MÄNNER SIND SELEKTIVER
Zusätzlich war auch deutlich, dass Männer eher von den Pornos erregt wurden, die auch ihren eigenen sexuellen Präferenzen entsprechen (z. B. heterosexuelle Männer eher beim Sex heterosexueller Paare oder zweier Frauen). Frauen hingegen waren bei so gut wie jeder gezeigten Art des Sexes physisch erregt. Allerdings gaben sie gleichzeitig oft an, keine oder nur wenig (psychische) Erregung bei sich selbst wahrzunehmen. Es kann also sein, dass die Vagina der Frau feucht wird, weil sie (ihr Köper) einen Trigger im Alltag als deutlich sexuell relevante Information wahrnimmt. Was aber nicht bedeutet, dass sie auch bereit für Sex ist oder das Verlangen danach hat. Anders herum kann es aber auch sein, dass der Kopf bereit ist, der Körper aber noch nicht.
Liebevoller mit uns selbst umgehen und die Botschaft raus in die Welt tragen! Erregung ist nicht gleich Verlangen!
Soweit die wissenschaftliche Annäherung an das Thema „Nichtübereinstimmung der Erregung“. Aber was bedeutet das im Alltag? Liebevoller mit uns selbst umgehen und die Botschaft raus in die Welt tragen! Erregung ist nicht gleich Verlangen!
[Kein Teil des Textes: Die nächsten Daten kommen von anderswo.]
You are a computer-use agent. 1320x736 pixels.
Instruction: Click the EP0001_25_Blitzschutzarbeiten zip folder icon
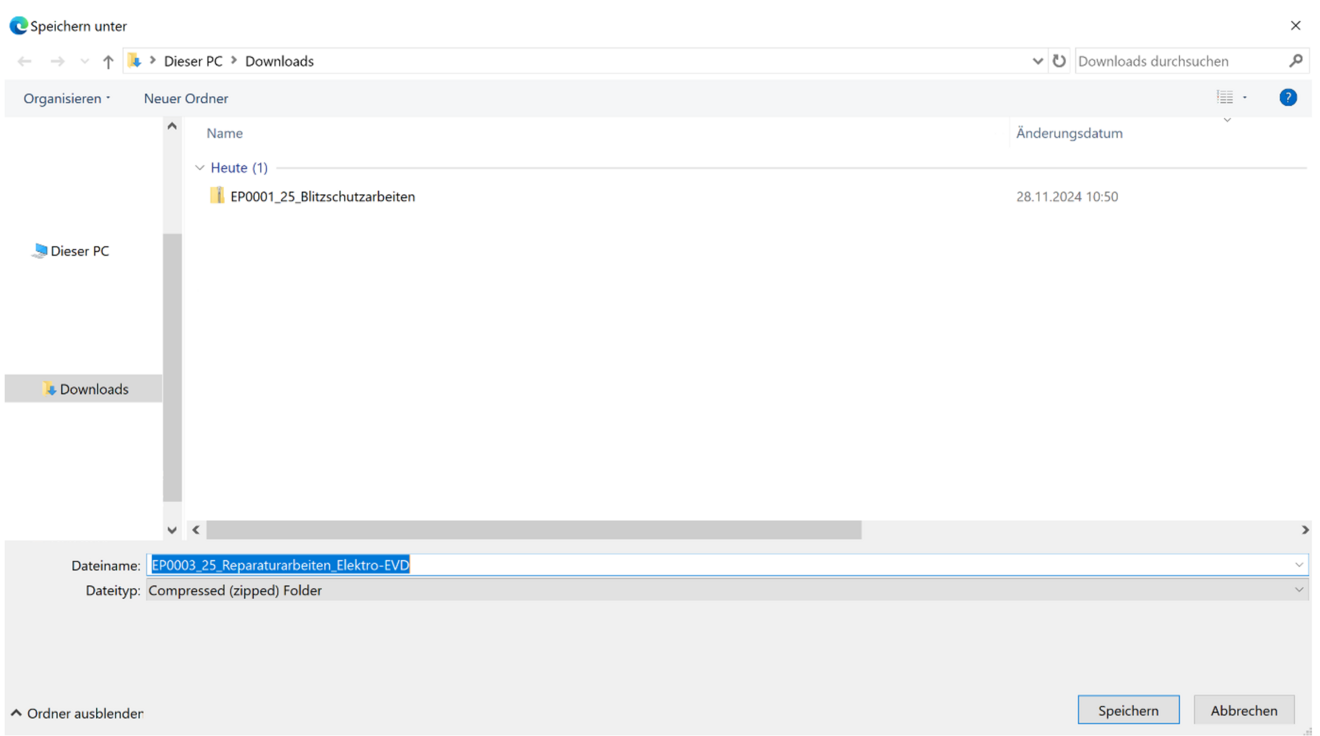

Die Relevanz für unseren Alltag lässt sich von zwei Seiten betrachten. Denn vielleicht kennt ihr diesen Moment, wenn ihr eigentlich schon richtig heiß seid, euch total bereit für den Sex fühlt und euer/eure Partner*in sich gerade den Weg in eure Unterhose bahnt. Der Moment in dem ihr die Finger eures/eurer Partner*in an eurer Vulva spürt und gleichzeitig auch spürt, dass dort unten gerade eher Wüste als Feuchtgebiet herrscht. Und dann gibt es oft diese Millisekunde der Unsicherheit, auf beiden Seiten. Der/die Partner*in denkt vielleicht „Warum ist sie noch nicht feucht? Will sie doch nicht?“ und ihr selbst habt vielleicht ein „Shit, was ist da denn los? Ich bin doch geil!“ im Kopf. Ab heute, könnt ihr euch in einem solchen Moment einfach entspannen, zum Gleitgel greifen und bei komischen Blicken auf oben genannte Studien verweisen!
DIE GEFAHR DER FEHLINTERPRETATION
Allerding kann die andere Seite dieses Phänomens auch gefährlich sein. Nämlich dann, wenn eine Frau sich einer Situation ausgesetzt fühlt, in der sie definitiv keine Lust empfindet, ihr Körper aber vermeintliche Lust signalisiert, weil ihre Vagina feucht wird. So ist der Satz „Ich merke doch, dass es dir gefällt“ mehr als fehl am Platz, wenn eine Frau verbal signalisiert keinen Spaß an der Situation zu haben. Im schlimmsten Falle kann es eben auch bei einer Vergewaltigung sein, dass der Mann denkt, die Frau hätte Spaß, da sie ja feucht ist. Dem entsprechend ist eine feuchte Vagina also nicht das Einverständnis zum Geschlechtsverkehr!
WORAN ERKENNT IHR DANN, WAS FRAU WIRKLICH WILL?
Am Ende ist es doch wieder die verbale Kommunikation, die jeden Zweifel aus dem Weg räumen kann. Vorausgesetzt, dass die Frau ehrlich sagt, was sie fühlt und möchte. Fragen ist also besser als annehmen und der selbstbestimmte Griff zum Gleitgel im Zweifel die Antwort, die der*die Partner*in in dem Moment braucht. Und Gleitgel ist sowieso immer eine gute Idee!